**Task objective:** Turn every entry below into a two-column CSV with the headers "prompt" and "answer", with one row per entry: its text in one quoted field and its answer in another, with line breaks replaced by spaces. Leave the pictures out.

── Exercise data

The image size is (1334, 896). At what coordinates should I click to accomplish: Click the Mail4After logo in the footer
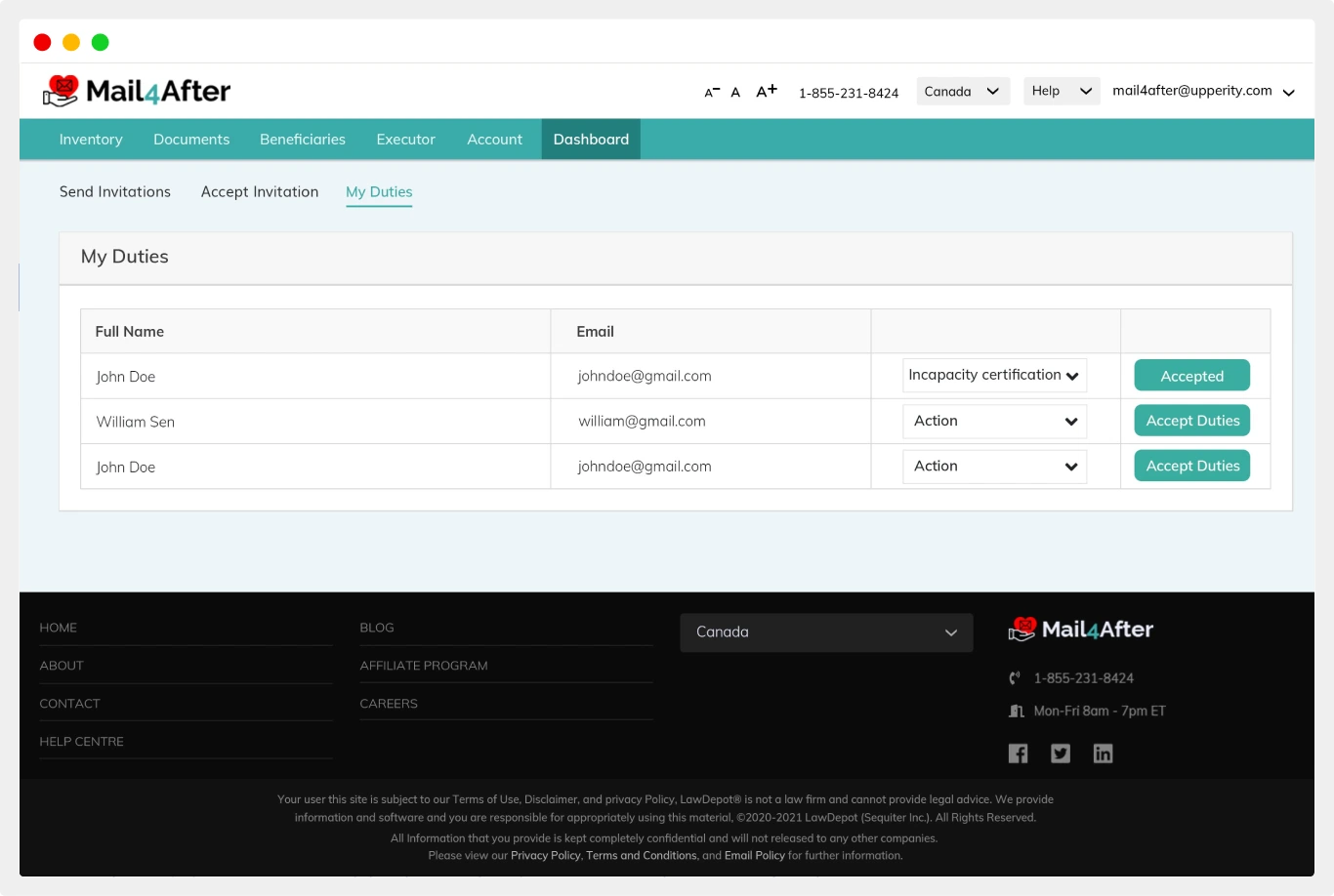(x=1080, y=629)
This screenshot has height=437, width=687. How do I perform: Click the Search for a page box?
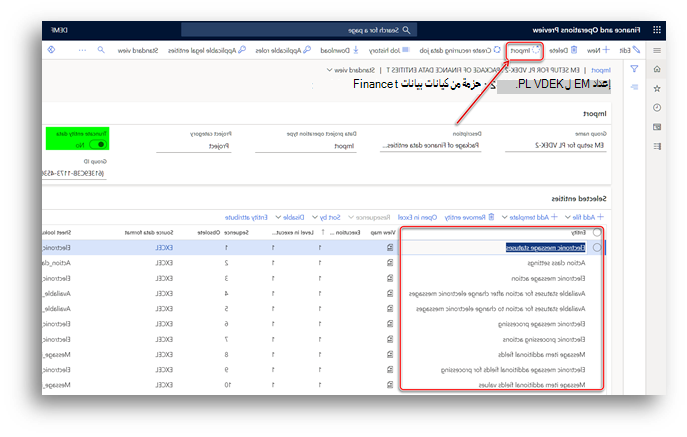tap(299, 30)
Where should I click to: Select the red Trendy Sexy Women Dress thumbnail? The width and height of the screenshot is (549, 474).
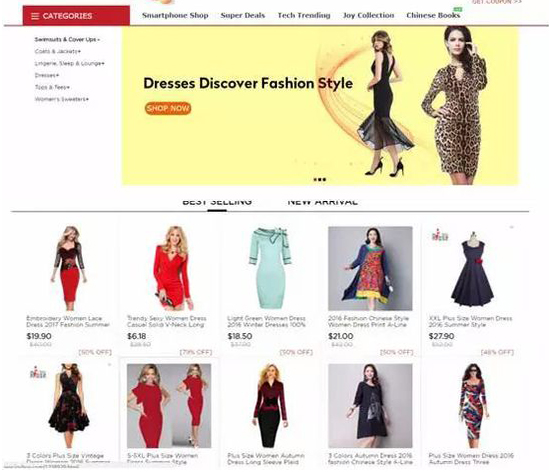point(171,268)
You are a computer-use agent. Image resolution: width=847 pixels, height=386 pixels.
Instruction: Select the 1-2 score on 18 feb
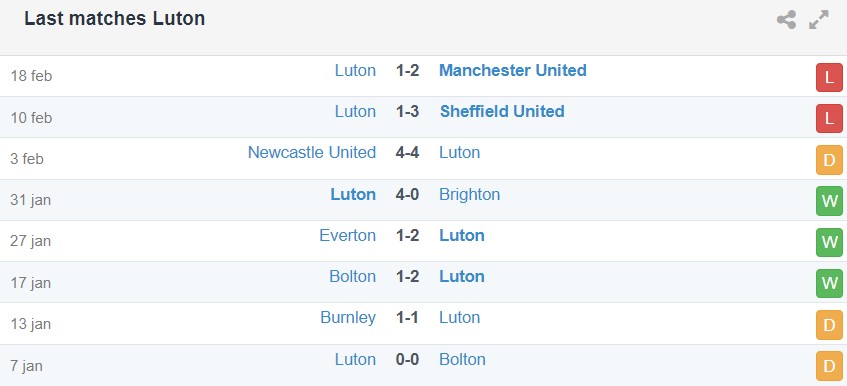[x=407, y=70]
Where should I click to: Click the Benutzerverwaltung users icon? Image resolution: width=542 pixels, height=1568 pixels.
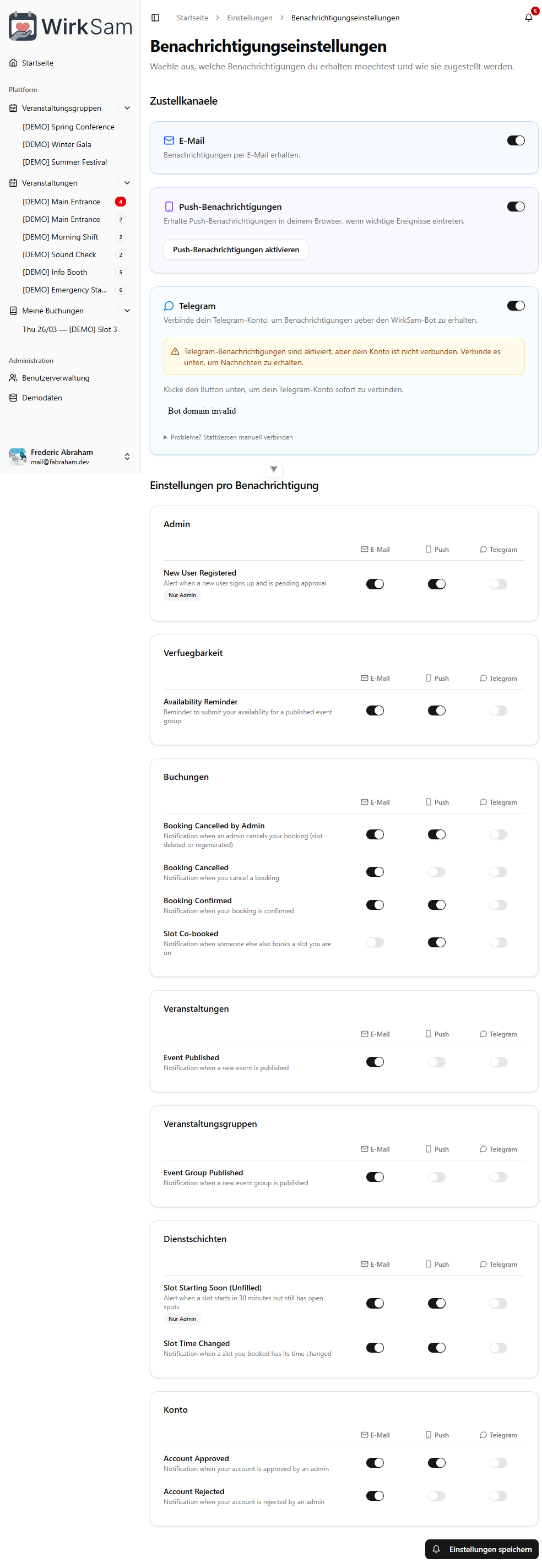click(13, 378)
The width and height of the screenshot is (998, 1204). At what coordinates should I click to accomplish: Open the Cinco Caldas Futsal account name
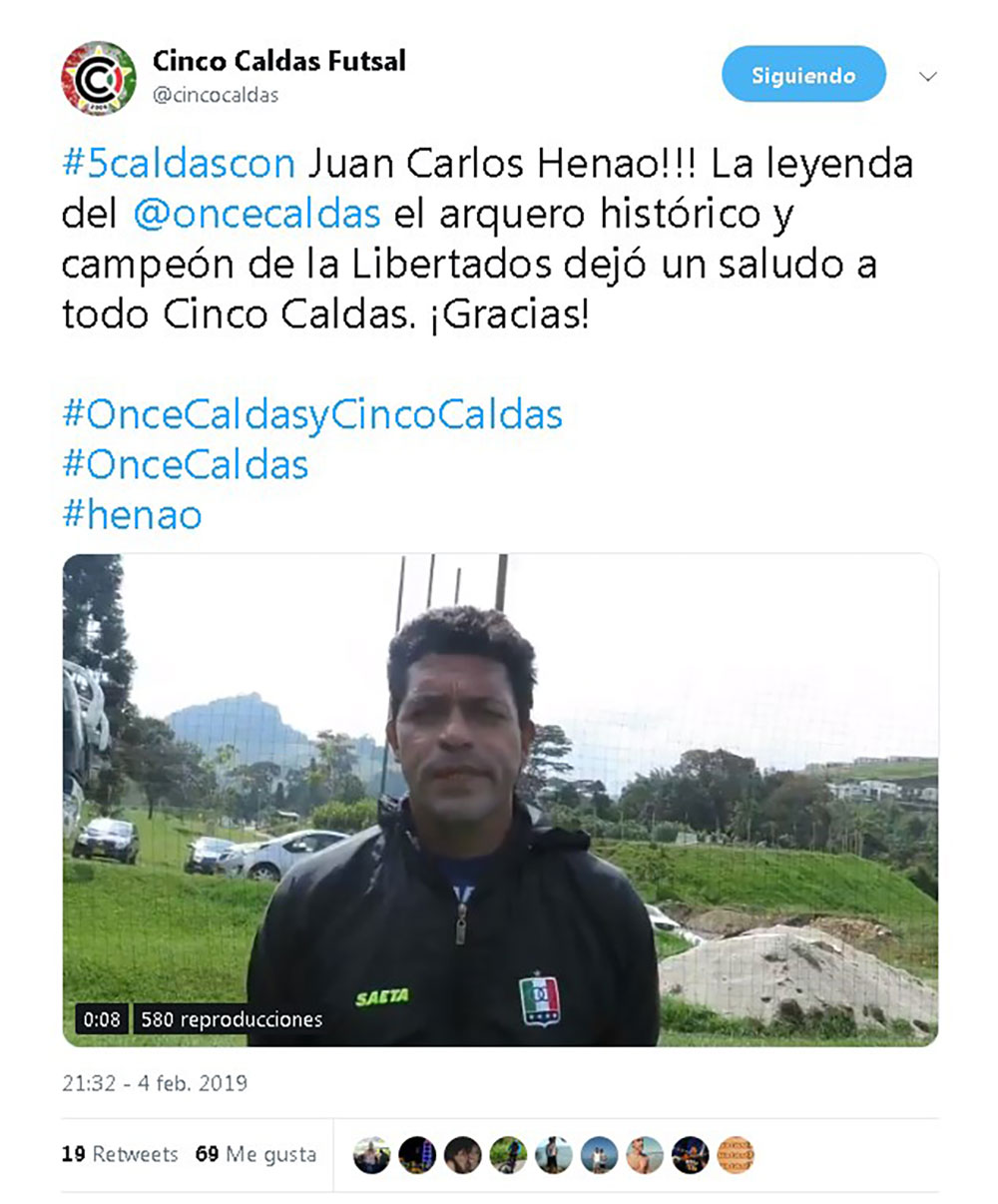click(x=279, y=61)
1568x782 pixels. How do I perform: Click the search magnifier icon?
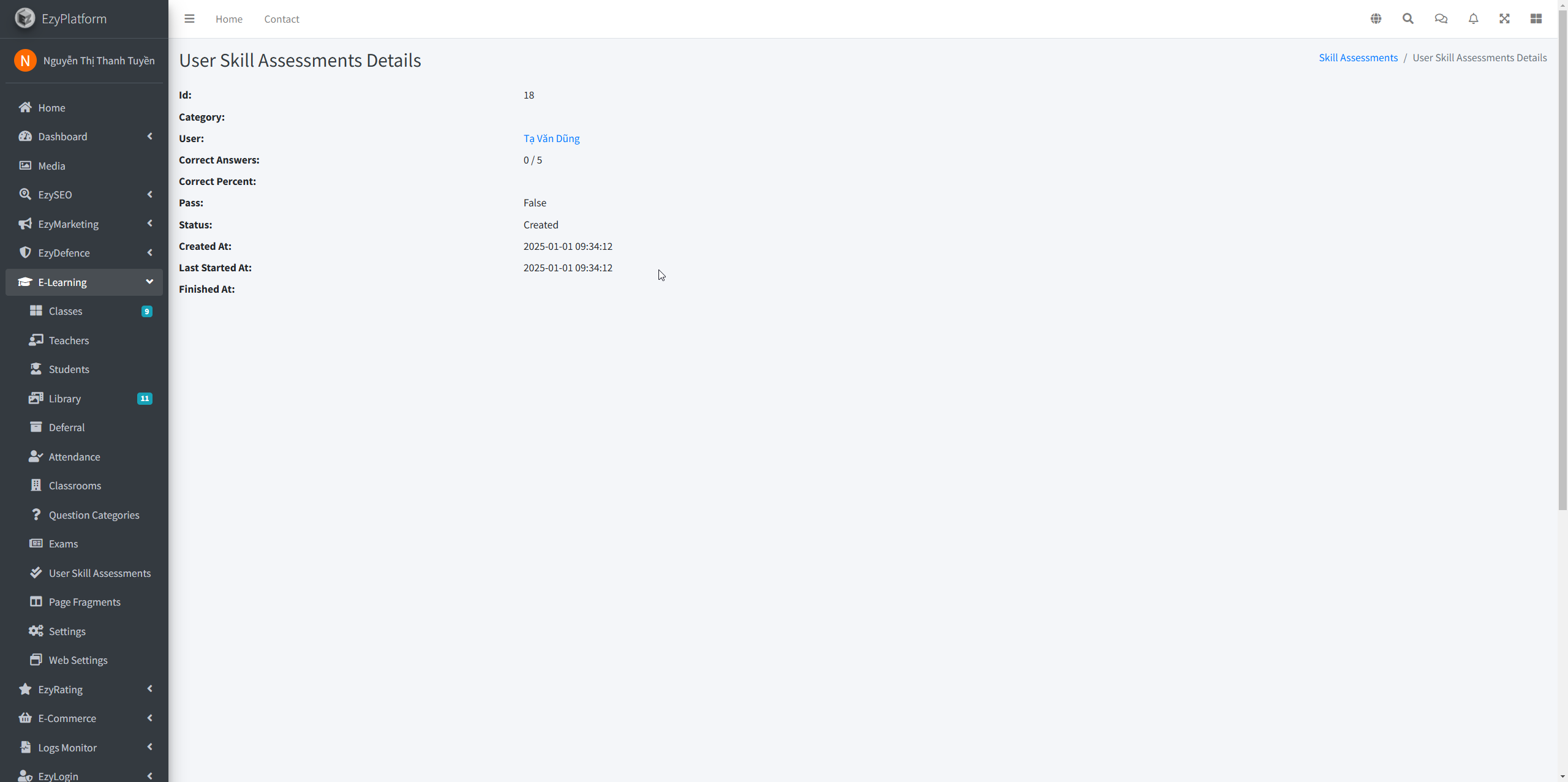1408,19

────

**The completed task:**
prompt,answer
"The image size is (1334, 896). At what coordinates should I click to accomplish: Click the Mail4After logo in the footer","(x=1080, y=629)"
"This screenshot has height=437, width=687. How do I perform: Click the Search for a page box?","tap(299, 30)"
"Where should I click to: Select the red Trendy Sexy Women Dress thumbnail? The width and height of the screenshot is (549, 474).","point(171,268)"
"You are a computer-use agent. Image resolution: width=847 pixels, height=386 pixels. Instruction: Select the 1-2 score on 18 feb","[x=407, y=70]"
"Where should I click to: Click the Benutzerverwaltung users icon? Image resolution: width=542 pixels, height=1568 pixels.","click(13, 378)"
"The width and height of the screenshot is (998, 1204). At what coordinates should I click to accomplish: Open the Cinco Caldas Futsal account name","click(x=279, y=61)"
"1568x782 pixels. How do I perform: Click the search magnifier icon?","1408,19"